If you made a New Year's resolution to quit smoking, here's more incentive to stick with it: More than 150,000 Americans will likely die of lung cancer this year.

Quitting can greatly reduce your chance of getting sick, but cancer isn't completely preventable. The good news is tumors are having a harder time hiding these days with a new, non-surgical procedure.

Ceil Hall cherishes memories galore; this Wisconsin farm girl who married the love of her life Charlie, 58 years ago. Her decades of photos show children and grandchildren.

Although some more recent images document some uninvited guests. A cancerous tumor was found in each of Hall's lungs. It was metastatic cancer, meaning it had spread, first to a chest muscle.

"Three months later there was another one, and that was on my spine. That was also treated with CyberKnife. And three months after that there was another one on the adrenal gland," said Hall.

She was immediately scheduled for surgery and was offered chemotherapy as follow-up care.

Instead she opted to attack each tumor with CyberKnife. It basically delivers pinpoint, targeted radiation to tissue at two to three times the saturation of conventional radiation in a fraction of the time.

"Each beam is pretty weak," said Dr. Andrew Fink, HealthEast Medical Director of Surgery. "But then rotates slightly, and shoots another beam. Rotates slightly, shoots another beam. Does that 150 to 200 times."

The advantage is greater precision to blast the tumor with every beam, while healthy surrounding tissues are mostly spared.

"You can see how close it is to the kidney ... the bowel, the spinal cord, the aorta. These are all what we call critical structures," said Fink.

Fink said CyberKnife is often a good option for those whose medical complications would make standard surgery too risky. A study currently underway comparing it to surgery for early stage lung cancers shows it to be quite promising.

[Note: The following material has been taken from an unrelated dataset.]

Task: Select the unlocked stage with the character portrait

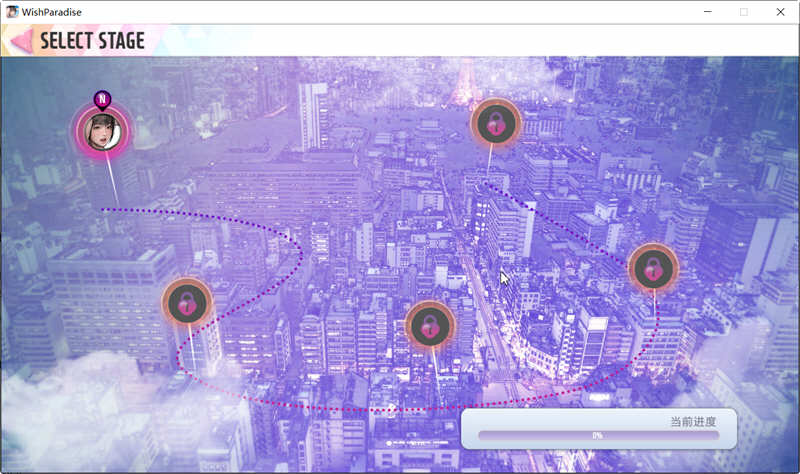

"We're able to kill that cancer at least 80 percent of the time, which is comparable to surgery," Fink said.

Hall has had no new growths in six months. She also was spared the down time from surgery and the side-effects of chemo, and she is amazed by the technology.

"A robotic machine can deliver radiation. And as you're lying on the table breathing, the machine breathes with you," recalled Hall.